Versicherer stellen Bürgerrente vor
ak Köln
Die Versicherungsbranche positioniert sich mit einem eigenen Modell in der Diskussion um die Reform der privaten Altersvorsorge. Der Präsident des Gesamtverbands der Deutschen Versicherungswirtschaft (GDV), Norbert Rollinger, stellte am Donnerstag bei der Jahrespressekonferenz in Berlin das Konzept einer „Bürgerrente“ vor. Sie soll die ungeliebte Riester-Rente ersetzen. Die Bürgerrente soll für alle – Arbeitnehmer, Arbeitslose, Beamte und Selbstständige – zugänglich sein. Die Versicherer schlagen vor, dass der Staat die neue kapitalgedeckte Altersvorsorge mit 50 Cent je eingezahltem Euro fördert. Das Modell ist gedeckelt: Die Förderhöchstgrenze soll bei 4% der Beitragsbemessungsgrenze der gesetzlichen Rentenversicherung liegen. Das wären aktuell knapp 300 Euro im Monat, die jeder Bürger einzahlen könnte. Die volle Beitragsgarantie der Riester-Rente gäbe es nicht mehr: „Bei 80% Garantieniveau können wir eine deutlich profitablere Kapitalanlage machen“, wirbt Rollinger.
Die Riester-Rente mit hohem bürokratischen Aufwand und 100% Beitragsgarantie bieten mittlerweile nur noch wenige Lebensversicherer im Neugeschäft an. Der Niedergang des einstigen Renten-Hoffnungsträgers spiegelt sich deutlich in den Zahlen wieder. Das Neugeschäft brach hier im vergangenen Jahr um 60% ein, nur noch 125000 neue Verträge wurden abgeschlossen. Der Bestand an Riester-Policen sank um 2% auf 10,2 Millionen.
Auch insgesamt schrumpften die Beitragseinnahmen der Lebensversicherer im abgelaufenen Jahr deutlich, was dazu führte, dass die Versicherungsbranche ihre ursprünglichen Wachstumsziele verfehlte. Die Einnahmen der Assekuranz sanken um 0,7 % auf 224 Mrd. Euro. Der Rückgang in der Lebensversicherung lag bei 6 % Rollinger machte für die Entwicklung in der volumenstärksten Sparte der Branche zwei Gründe aus: Zum einen würden durch die Normalisierung des Zinsniveaus andere Anlageformen wieder attraktiver. „Zum anderen führen die gestiegenen Lebenshaltungskosten dazu, dass viele Menschen weniger Geld für ihre Altersvorsorge übrig haben“, beklagte der seit September amtierende GDV-Präsident.

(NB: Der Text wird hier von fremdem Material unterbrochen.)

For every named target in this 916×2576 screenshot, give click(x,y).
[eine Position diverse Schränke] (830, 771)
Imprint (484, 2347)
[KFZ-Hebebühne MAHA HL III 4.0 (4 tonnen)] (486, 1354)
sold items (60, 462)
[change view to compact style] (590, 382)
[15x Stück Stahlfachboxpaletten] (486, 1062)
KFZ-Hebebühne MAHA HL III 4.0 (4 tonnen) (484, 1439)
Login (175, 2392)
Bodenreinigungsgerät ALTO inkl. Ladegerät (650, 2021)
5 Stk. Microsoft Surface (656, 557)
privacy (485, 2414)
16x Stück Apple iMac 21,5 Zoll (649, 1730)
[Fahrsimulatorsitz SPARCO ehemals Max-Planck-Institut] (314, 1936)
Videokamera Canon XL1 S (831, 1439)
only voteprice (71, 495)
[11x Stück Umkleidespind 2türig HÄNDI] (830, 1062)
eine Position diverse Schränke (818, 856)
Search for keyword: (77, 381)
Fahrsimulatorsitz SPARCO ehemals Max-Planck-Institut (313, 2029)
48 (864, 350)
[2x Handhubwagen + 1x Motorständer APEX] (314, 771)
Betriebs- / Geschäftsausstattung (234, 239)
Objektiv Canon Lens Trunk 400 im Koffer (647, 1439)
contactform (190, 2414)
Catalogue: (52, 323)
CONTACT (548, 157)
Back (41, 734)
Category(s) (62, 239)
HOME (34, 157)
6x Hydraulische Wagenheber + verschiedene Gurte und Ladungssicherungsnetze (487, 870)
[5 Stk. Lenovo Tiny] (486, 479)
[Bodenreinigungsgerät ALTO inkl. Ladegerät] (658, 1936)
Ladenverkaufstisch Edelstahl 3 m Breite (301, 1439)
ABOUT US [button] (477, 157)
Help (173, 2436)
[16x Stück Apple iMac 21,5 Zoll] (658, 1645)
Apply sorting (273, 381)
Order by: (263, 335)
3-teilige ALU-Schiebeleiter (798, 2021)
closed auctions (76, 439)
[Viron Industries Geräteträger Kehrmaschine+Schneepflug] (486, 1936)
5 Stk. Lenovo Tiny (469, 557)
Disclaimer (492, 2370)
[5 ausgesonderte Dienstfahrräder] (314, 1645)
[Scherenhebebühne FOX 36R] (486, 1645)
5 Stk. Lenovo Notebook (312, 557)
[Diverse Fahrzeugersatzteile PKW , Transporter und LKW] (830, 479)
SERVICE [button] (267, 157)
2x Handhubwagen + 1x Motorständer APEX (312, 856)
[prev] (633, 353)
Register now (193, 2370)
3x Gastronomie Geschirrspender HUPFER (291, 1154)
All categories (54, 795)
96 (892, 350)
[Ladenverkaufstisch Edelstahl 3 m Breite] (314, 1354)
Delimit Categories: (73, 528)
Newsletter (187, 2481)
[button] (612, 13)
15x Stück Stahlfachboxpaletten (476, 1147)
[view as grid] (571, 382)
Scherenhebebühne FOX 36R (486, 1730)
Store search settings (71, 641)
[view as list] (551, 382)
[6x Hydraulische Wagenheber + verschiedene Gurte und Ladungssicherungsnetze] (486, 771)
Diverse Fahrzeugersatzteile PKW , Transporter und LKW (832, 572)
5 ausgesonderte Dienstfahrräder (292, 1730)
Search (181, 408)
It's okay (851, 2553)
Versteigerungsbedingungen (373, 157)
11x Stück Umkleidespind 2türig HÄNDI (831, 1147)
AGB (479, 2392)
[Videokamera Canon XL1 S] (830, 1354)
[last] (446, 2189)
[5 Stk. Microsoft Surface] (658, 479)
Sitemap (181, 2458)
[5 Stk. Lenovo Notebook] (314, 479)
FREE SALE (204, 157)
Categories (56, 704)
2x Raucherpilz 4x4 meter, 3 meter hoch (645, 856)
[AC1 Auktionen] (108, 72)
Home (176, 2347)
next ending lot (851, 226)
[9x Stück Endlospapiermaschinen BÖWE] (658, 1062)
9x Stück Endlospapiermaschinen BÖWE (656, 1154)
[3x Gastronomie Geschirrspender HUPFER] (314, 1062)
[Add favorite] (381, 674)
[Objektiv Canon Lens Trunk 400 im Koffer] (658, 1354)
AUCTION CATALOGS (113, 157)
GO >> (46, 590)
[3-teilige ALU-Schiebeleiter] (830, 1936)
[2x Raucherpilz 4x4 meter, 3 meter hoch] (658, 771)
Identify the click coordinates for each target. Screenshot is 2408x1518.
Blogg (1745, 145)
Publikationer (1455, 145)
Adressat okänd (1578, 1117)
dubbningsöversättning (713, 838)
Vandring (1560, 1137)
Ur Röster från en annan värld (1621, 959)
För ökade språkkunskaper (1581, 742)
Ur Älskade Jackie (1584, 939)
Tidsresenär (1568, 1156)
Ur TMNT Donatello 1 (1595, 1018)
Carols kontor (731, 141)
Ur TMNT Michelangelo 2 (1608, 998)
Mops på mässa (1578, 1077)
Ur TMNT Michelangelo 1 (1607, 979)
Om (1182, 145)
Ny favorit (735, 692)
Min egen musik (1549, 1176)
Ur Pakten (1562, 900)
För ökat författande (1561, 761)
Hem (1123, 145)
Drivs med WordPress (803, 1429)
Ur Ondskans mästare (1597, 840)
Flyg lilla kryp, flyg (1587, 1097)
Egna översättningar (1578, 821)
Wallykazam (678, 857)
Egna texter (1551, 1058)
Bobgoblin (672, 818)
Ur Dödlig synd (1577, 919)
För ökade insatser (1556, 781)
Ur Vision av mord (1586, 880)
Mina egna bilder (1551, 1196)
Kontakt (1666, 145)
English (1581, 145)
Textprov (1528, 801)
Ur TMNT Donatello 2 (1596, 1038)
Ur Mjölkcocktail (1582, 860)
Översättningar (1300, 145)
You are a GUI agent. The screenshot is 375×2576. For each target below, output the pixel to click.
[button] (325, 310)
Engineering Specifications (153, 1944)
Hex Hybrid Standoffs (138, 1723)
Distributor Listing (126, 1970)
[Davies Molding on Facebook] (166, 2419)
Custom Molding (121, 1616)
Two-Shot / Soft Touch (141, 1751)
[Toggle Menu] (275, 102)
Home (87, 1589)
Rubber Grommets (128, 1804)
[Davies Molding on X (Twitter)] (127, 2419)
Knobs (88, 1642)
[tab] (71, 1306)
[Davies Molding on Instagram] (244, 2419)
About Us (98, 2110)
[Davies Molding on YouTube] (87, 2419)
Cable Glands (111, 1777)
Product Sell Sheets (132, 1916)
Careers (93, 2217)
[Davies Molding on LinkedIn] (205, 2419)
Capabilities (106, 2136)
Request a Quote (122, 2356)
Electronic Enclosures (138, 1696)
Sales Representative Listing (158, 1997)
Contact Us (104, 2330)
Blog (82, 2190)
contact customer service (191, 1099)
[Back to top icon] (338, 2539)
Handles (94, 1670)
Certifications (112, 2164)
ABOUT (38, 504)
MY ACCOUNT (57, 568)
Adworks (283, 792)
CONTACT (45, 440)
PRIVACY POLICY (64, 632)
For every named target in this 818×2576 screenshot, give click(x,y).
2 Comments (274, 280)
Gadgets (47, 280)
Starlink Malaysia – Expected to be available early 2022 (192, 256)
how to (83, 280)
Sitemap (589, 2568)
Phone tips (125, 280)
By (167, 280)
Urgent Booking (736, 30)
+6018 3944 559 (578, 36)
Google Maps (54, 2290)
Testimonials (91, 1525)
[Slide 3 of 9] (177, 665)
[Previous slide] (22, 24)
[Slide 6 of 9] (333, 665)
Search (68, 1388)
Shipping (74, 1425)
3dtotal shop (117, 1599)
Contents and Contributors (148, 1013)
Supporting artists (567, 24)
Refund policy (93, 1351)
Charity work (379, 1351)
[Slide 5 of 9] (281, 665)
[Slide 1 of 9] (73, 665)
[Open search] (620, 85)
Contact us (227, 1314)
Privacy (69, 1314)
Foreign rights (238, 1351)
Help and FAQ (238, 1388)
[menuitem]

In den übrigen Sparten lief es besser. „Die Schaden- und Unfallversicherung hat nach einem Verlustjahr wieder schwarze Zahlen geschrieben“, verkündete Rollinger, der im Hauptberuf Vorstandschef der R+V ist. Nach den Milliardenschäden durch die Flutkatastrophe im Westen Deutschlands im Sommer 2021 lieferten fast alle Zweige im vergangenen Jahr wieder Schaden-Kosten-Quoten unter 100%. Nur die Kfz-, die Wohngebäude- sowie die industrielle Sachversicherung wirtschafteten mit Combined Ratios zwischen 101 und 106% noch leicht defizitär. Mit einer spartenweiten Schaden-Kosten-Quote von 95% fuhren die Schaden- und Unfallversicherer in Deutschland damit einen versicherungstechnischen Gewinn von rund 4 Mrd. Euro ein.
Im laufenden Jahr rechnet die deutsche Versicherungsbranche wieder mit Wachstum. Der GDV geht von einem Beitragsplus marktweit von rund 3 % aus. Die Schaden- und Unfallversicherung wird es nach Einschätzung des Verbandes mit zwei gegenläufigen Effekten zu tun bekommen, aber unterm Strich um etwa 6% wachsen. Die Inflation treibt dabei die Beiträge nach oben, gedämpft wird die Entwicklung nach Ansicht von Rollinger durch starken Wettbewerb und die schwierige finanzielle Situation vieler Haushalte. In der Wohngebäudeversicherung dürfte sich die Inflation besonders bemerkbar machen – hier rechnet der GDV mit einem Beitragsplus von 16%.
Für die Lebensversicherung geht der Verband von einer Stagnation der Einnahmen aus, da sich weiterhin viele Menschen schwer tun könnten, für private Altersvorsorge Geld zurückzulegen. Steigende Zinsen könnten laut Rollinger aber auch die Konditionen der Lebensversicherer wieder attraktiver machen. Die privaten Krankenversicherer kalkulieren mit einem moderaten Beitragsplus 2023 von 3,5 %.